[Screenshot grounding data]
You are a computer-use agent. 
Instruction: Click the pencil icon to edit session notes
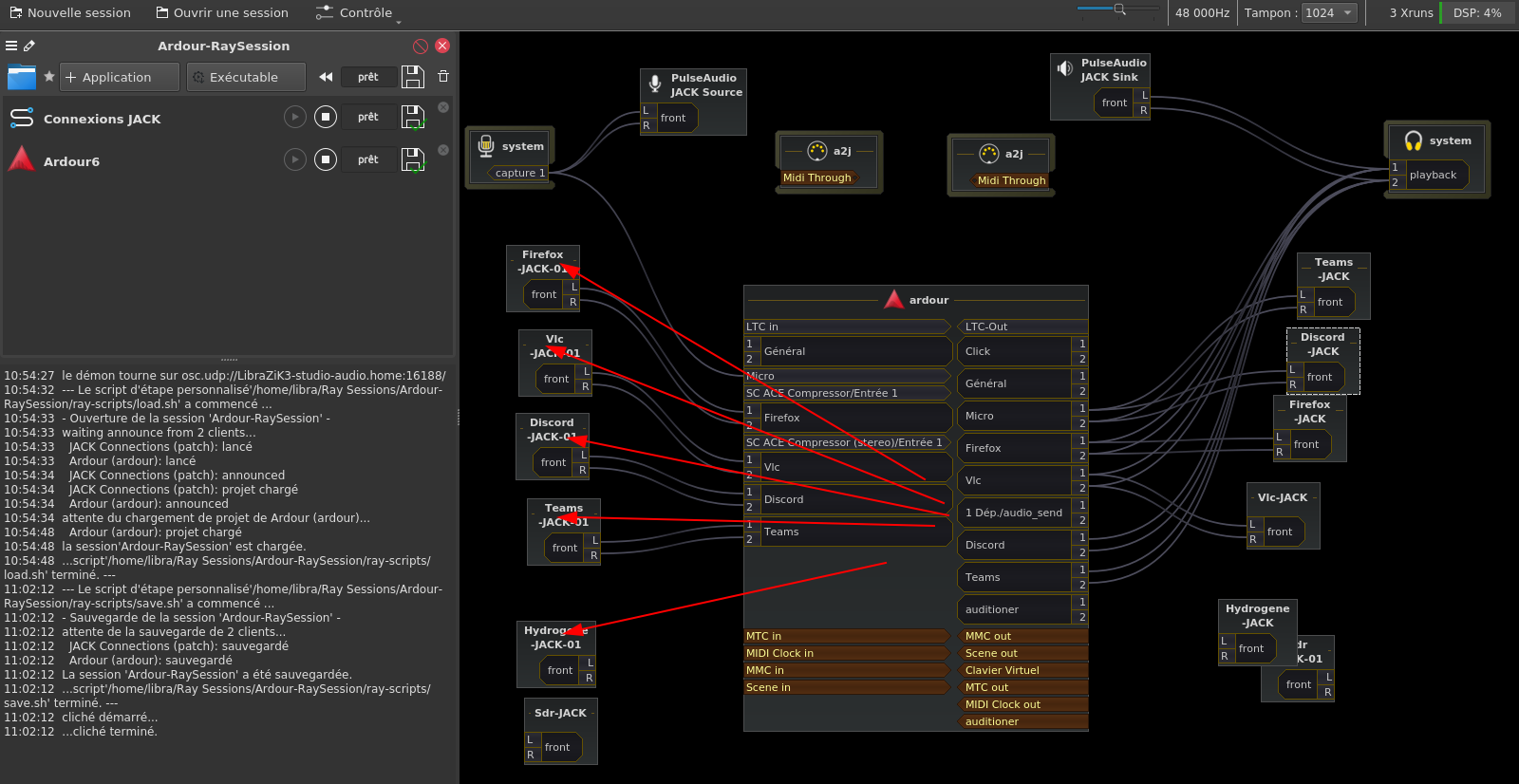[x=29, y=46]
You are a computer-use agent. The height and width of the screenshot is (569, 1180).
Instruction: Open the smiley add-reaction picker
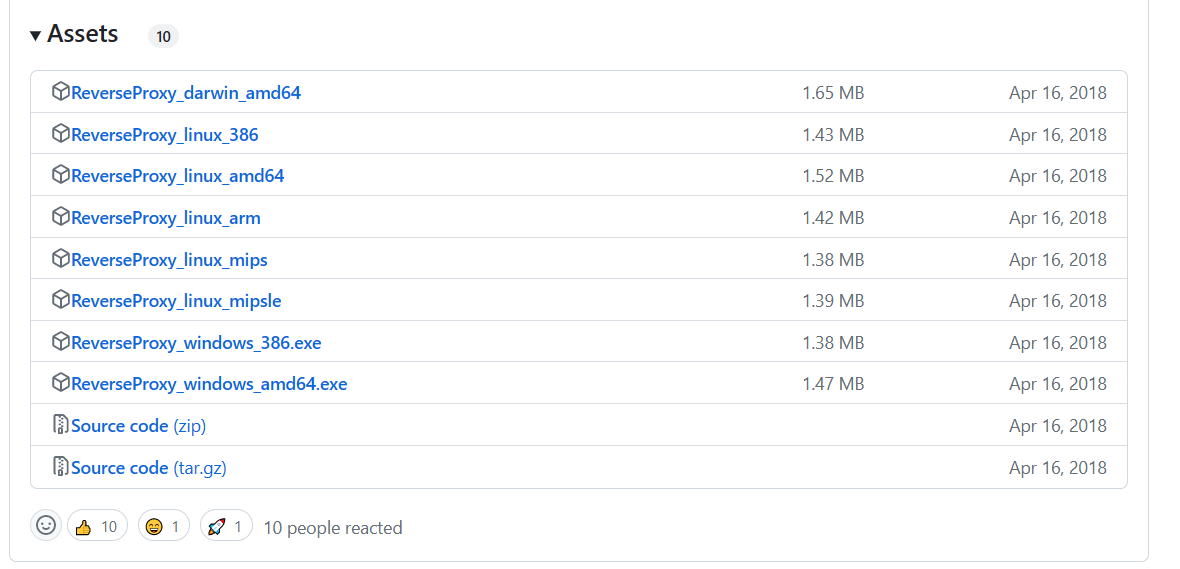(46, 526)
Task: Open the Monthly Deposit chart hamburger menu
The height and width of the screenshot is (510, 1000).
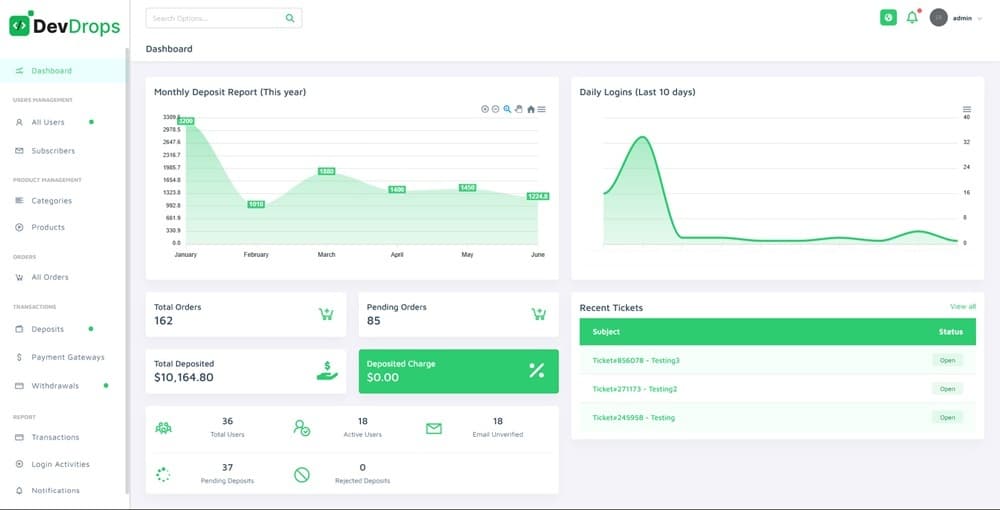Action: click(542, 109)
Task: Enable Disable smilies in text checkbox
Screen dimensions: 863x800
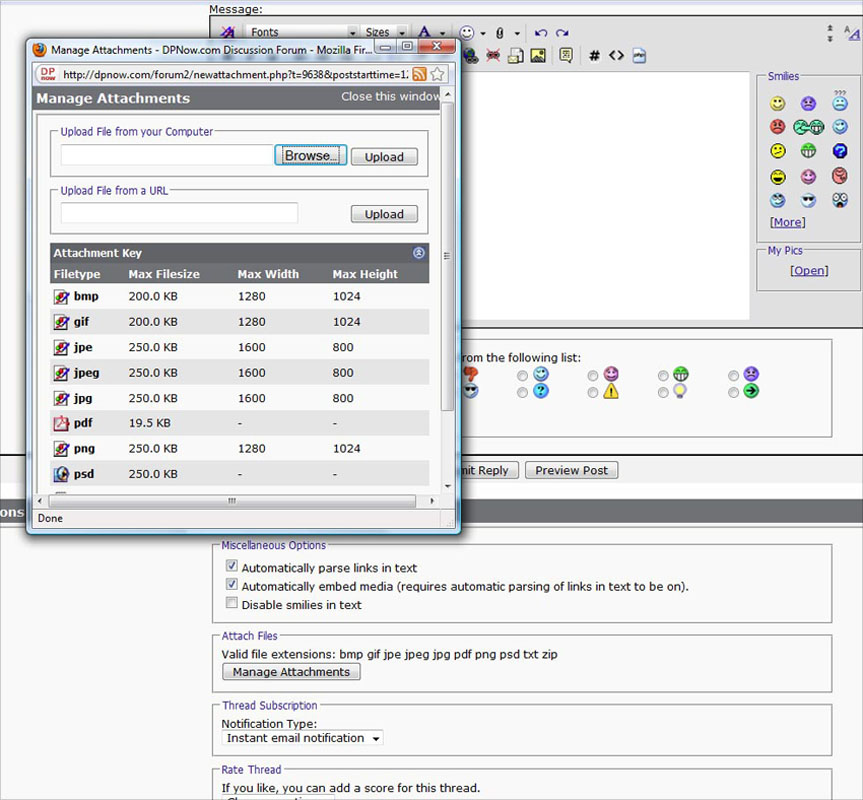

*What you are asked to do*:
Every line from the one holding "The height and width of the screenshot is (510, 1000)." through the final line of the data above is to be reproduced exactly, both ends included, with the pictures left out.

*Response to the task*:
The height and width of the screenshot is (510, 1000).
Action: click(542, 109)
Task: Enable Disable smilies in text checkbox
Screen dimensions: 863x800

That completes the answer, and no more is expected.